音楽によるリラックス効果

ブリティッシュアカデミーオブサウンドセラピー(BAST)による新しい研究では、良好な精神的健康を維持するために、毎日78分間の音楽を聴くことが推奨されています。

研究の結果、音楽が感情に与える最大の利点は、リラクゼーションであることが分かりました。参加者の90%に音楽でのリラックス効果を認めたと報告しています。

他にも

82%が幸福度を高め、

47%が音楽が悲しみを乗り越えたと主張し、

32%が集中力を向上させ、

28%が怒りに対処するために音楽をうまく使った

と答えました。

音楽を聴く時間の最適な量は1日78分ですが、1日平均わずか11分でも治療上の利点が得られます。

幸福感を高めるためにわずか5分間の音楽でもよいです。

BASTの研究者であるLyz Cooper氏は

「音楽には心と体に影響を与える特性があります。さまざまな感情を引き起こす音楽を聴く時間を作ることは、私たちの幸福に非常に有益な影響を与える可能性があります。幸せな歌を聴くと、報酬に関連する脳の領域への血流が増加し、恐怖に関連する脳の一部である扁桃体への血流が減少することが分かっています」

と述べています。

音楽で感情コントロール

感情のコントロールは、心の健康と幸福に不可欠な要素です。実際に感情のコントロール機能が低下すると、様々な精神疾患(双極性障害、境界性人格障害、心的外傷後ストレス障害など)になりやすいことが分かっています。

感情をコントロールするのに有効な手段のひとつに音楽を聴くというものがあります。

オランダのラドバウド大学ナイメーヘン校、ノルウェー科学技術大学(NTNU)、ドイツのアーヘン大学病院の研究者らは、短期間の音楽トレーニングが感情のコントロールに及ぼす影響を調べる研究結果を、BMC Neuroscience誌に掲載された論文で発表しました。

研究では、不快な臭いを嗅いだときに生じるネガティブな感情が、音楽によって軽減するかを検証しています。

1日2回、3週間にわたって音楽を聴くことで、悪臭によって誘発されるネガティブな感情を軽減することができました。

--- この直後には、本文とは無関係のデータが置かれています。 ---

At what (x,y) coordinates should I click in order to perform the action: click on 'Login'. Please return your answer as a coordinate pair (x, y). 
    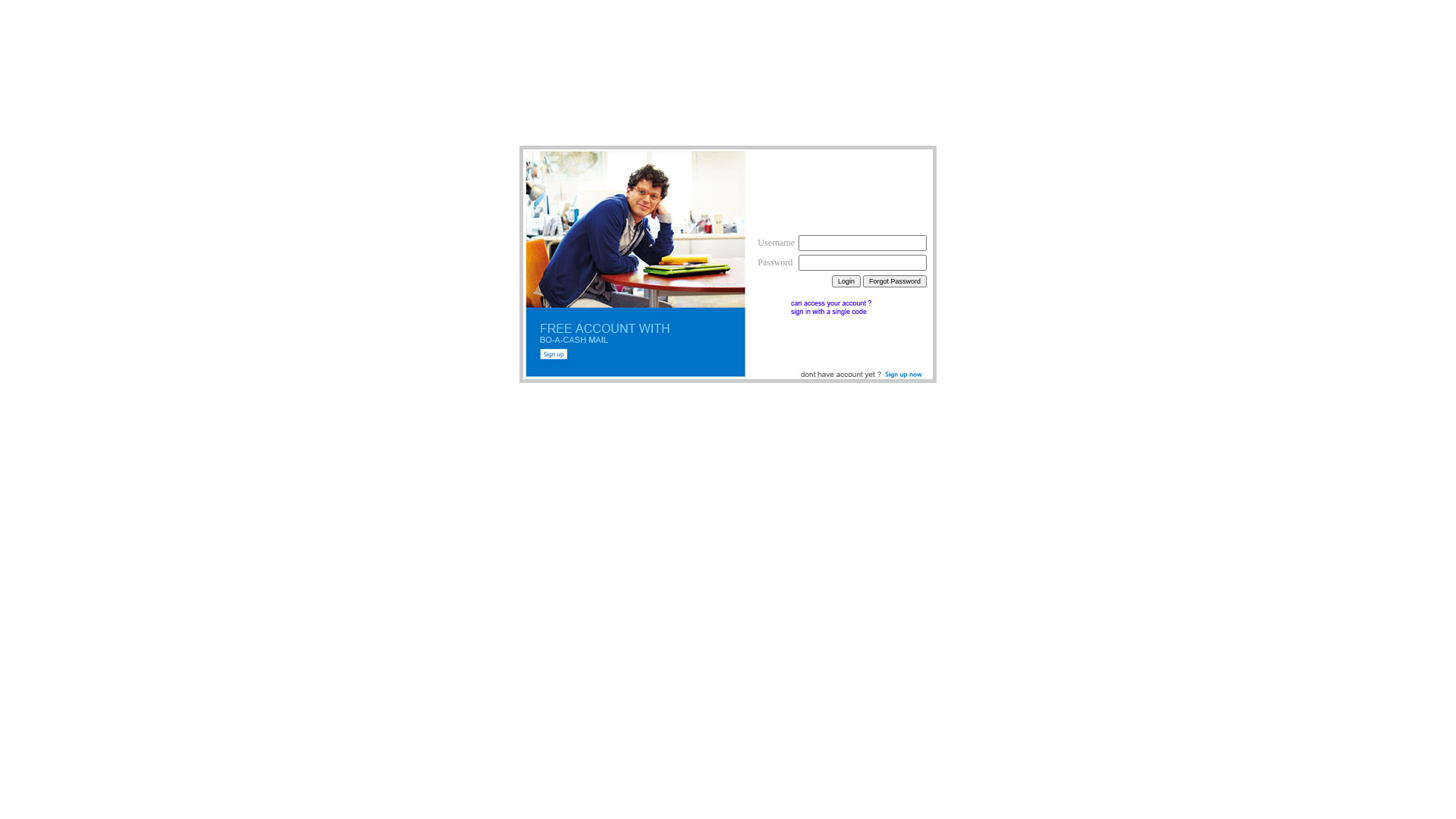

音楽はウェルビーイング(身体的・精神的・社会的に良好な状態にあること)を向上させ、外部刺激によって誘発されたネガティブな感情を調整するのに役立つ可能性があります。

せん妄予防に音楽

インディアナ大学医学部のICU(集中治療室)医師ババール・カーンは、せん妄の研究を行っています。

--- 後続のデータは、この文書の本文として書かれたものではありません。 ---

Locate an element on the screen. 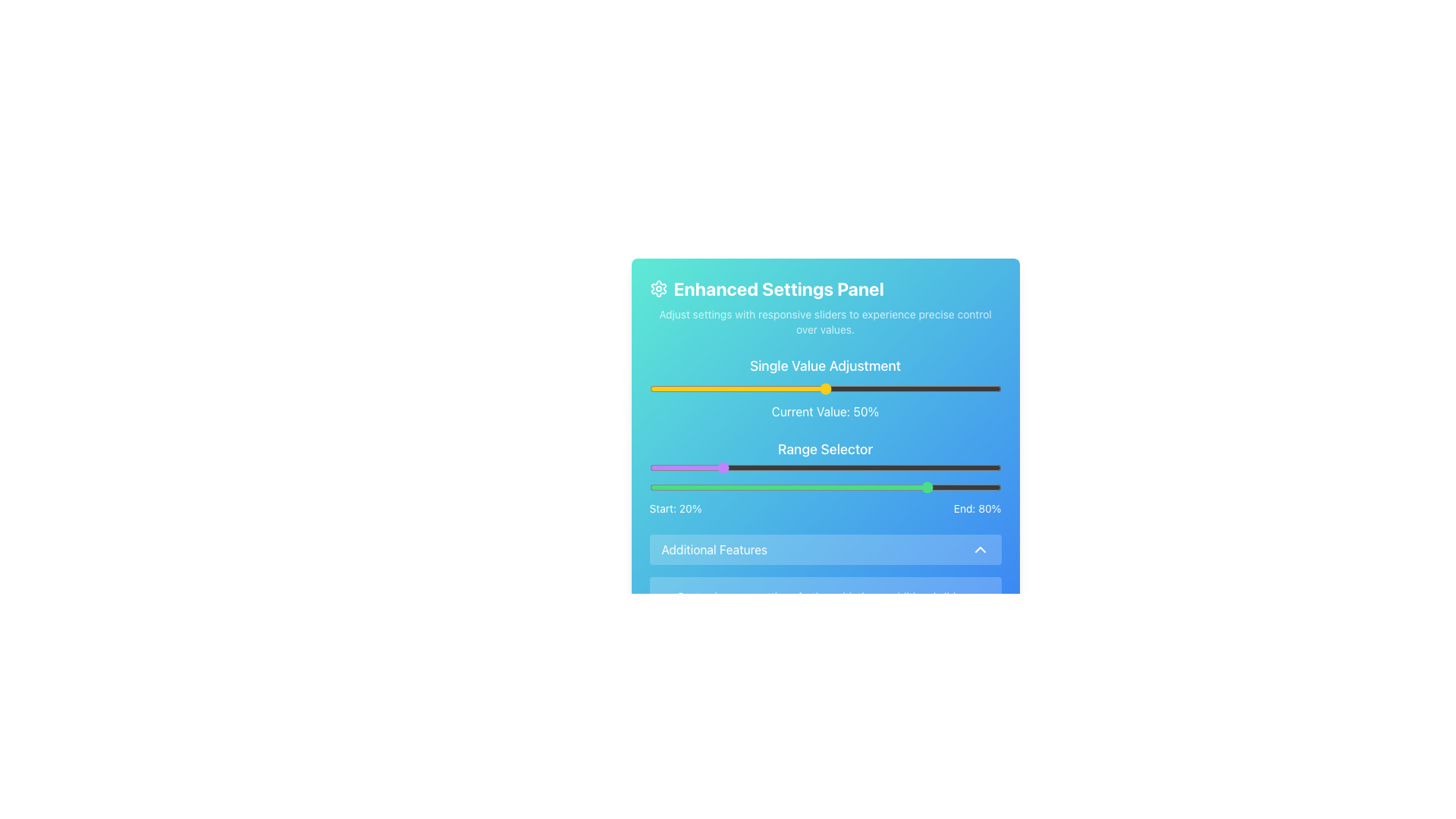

せん妄は、突然発生して変動する精神機能の障害で、通常は回復可能です。 注意力および思考力の低下、見当識障害、覚醒(意識)レベルの変動を特徴とします。 多くの病気、薬剤、毒物などが、せん妄の原因になりえます。MSDマニュアル家庭版より引用

せん妄はICUで人工呼吸器を付けている患者さんの約70~80%に認めます。

せん妄は入院期間を長期化させるだけでなく、長期的な認知機能の低下につながる可能性があります。

カーン医師がせん妄を緩和するために音楽を使用する研究を行った結果、リラックスしたスローテンポのクラシック音楽によって、せん妄日数が減少することが分かりました。

これは音楽が医学的治療法としてエビデンスがあることを証明した新しい研究の一つです。

欧米では何世紀にもわたって音楽を癒しに利用してきています。音楽が医学的に治療効果があるとする証拠はまだ限られていますが、近年研究が増えてきており、音楽の健康効果がますます期待されるようになってきています。